## Task
Only some lines are wanted. Transcribe, exactly, the lines below from the line with "Click the 可靠性 bar-chart tab icon" up to and including the line with "Task: Click the 200,00000".

───── Data for this task ─────

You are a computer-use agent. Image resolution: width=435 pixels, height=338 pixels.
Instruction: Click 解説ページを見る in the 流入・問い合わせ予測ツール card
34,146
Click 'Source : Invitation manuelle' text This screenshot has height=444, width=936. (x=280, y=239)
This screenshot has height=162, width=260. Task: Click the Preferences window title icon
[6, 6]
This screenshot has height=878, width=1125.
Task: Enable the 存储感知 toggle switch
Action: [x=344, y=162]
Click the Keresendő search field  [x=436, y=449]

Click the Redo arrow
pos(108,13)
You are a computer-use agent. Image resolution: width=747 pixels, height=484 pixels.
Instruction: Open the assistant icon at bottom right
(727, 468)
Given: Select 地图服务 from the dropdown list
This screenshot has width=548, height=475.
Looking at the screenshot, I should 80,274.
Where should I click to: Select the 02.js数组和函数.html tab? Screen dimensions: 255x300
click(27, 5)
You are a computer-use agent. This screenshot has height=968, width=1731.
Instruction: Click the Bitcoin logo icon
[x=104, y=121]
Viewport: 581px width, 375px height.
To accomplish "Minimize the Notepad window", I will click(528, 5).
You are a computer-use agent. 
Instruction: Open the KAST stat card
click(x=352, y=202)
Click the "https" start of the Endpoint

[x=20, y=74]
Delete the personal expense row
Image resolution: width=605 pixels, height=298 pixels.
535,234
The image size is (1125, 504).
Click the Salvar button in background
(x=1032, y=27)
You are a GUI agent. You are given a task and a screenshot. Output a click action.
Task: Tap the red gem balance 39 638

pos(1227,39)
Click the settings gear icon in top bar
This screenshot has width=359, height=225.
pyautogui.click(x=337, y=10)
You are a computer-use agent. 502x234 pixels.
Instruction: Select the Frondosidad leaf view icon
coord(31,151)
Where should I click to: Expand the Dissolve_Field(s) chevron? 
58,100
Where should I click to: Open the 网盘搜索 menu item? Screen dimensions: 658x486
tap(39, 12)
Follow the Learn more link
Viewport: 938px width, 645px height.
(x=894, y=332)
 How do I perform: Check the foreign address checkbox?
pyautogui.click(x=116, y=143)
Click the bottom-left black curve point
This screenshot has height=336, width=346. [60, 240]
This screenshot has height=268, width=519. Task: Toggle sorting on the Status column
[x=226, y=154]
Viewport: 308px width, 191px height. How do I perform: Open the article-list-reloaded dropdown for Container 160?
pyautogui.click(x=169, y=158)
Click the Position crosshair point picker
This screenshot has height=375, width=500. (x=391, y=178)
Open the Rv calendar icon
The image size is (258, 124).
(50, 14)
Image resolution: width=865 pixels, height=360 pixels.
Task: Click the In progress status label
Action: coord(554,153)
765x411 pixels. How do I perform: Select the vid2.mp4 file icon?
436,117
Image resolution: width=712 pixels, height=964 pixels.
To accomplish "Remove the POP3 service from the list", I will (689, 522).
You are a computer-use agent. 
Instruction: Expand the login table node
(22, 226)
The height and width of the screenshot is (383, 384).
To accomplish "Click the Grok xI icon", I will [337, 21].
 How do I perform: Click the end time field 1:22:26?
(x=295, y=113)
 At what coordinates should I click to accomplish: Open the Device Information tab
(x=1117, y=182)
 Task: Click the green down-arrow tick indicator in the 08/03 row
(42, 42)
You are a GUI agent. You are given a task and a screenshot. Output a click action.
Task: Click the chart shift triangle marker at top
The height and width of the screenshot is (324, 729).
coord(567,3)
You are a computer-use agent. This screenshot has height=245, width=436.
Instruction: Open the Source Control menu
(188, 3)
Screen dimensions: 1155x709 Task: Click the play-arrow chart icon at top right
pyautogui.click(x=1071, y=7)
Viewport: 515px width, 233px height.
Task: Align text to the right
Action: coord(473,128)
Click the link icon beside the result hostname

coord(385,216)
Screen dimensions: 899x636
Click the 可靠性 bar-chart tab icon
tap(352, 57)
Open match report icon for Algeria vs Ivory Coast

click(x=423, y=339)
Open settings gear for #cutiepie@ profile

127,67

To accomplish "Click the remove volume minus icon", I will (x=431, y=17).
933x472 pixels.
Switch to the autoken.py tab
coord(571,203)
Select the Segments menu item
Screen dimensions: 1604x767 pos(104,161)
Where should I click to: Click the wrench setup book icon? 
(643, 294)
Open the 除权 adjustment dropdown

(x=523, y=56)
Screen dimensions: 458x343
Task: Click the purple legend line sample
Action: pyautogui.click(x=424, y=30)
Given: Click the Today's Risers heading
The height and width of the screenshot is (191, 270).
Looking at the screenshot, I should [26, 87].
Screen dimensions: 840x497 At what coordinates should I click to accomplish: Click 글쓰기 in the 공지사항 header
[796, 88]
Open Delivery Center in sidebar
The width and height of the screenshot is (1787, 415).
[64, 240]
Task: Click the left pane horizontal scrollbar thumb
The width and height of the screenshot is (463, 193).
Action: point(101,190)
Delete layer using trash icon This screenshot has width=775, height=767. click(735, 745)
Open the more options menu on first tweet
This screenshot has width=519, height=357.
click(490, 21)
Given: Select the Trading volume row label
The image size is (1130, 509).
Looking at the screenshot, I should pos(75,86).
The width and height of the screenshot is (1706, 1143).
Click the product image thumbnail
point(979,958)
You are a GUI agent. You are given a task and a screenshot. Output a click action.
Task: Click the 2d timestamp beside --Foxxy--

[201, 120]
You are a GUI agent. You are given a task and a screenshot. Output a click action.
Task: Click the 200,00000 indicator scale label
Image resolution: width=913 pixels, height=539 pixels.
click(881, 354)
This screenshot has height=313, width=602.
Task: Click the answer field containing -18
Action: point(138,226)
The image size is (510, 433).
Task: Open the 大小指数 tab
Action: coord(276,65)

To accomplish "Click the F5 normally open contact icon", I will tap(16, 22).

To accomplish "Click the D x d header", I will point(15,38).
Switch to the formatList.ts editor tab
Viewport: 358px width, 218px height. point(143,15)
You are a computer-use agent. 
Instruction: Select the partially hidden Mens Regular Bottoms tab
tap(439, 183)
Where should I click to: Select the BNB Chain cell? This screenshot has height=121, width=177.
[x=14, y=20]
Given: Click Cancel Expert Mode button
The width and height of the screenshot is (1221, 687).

─────

## Task solution
Click the 可靠性 bar-chart tab icon
tap(352, 57)
Open match report icon for Algeria vs Ivory Coast

click(x=423, y=339)
Open settings gear for #cutiepie@ profile

127,67

To accomplish "Click the remove volume minus icon", I will (x=431, y=17).
933x472 pixels.
Switch to the autoken.py tab
coord(571,203)
Select the Segments menu item
Screen dimensions: 1604x767 pos(104,161)
Where should I click to: Click the wrench setup book icon? 
(643, 294)
Open the 除权 adjustment dropdown

(x=523, y=56)
Screen dimensions: 458x343
Task: Click the purple legend line sample
Action: pyautogui.click(x=424, y=30)
Given: Click the Today's Risers heading
The height and width of the screenshot is (191, 270).
Looking at the screenshot, I should [26, 87].
Screen dimensions: 840x497 At what coordinates should I click to accomplish: Click 글쓰기 in the 공지사항 header
[796, 88]
Open Delivery Center in sidebar
The width and height of the screenshot is (1787, 415).
[64, 240]
Task: Click the left pane horizontal scrollbar thumb
The width and height of the screenshot is (463, 193).
Action: point(101,190)
Delete layer using trash icon This screenshot has width=775, height=767. click(735, 745)
Open the more options menu on first tweet
This screenshot has width=519, height=357.
click(490, 21)
Given: Select the Trading volume row label
The image size is (1130, 509).
Looking at the screenshot, I should pos(75,86).
The width and height of the screenshot is (1706, 1143).
Click the product image thumbnail
point(979,958)
You are a GUI agent. You are given a task and a screenshot. Output a click action.
Task: Click the 2d timestamp beside --Foxxy--

[201, 120]
You are a GUI agent. You are given a task and a screenshot. Output a click action.
Task: Click the 200,00000 indicator scale label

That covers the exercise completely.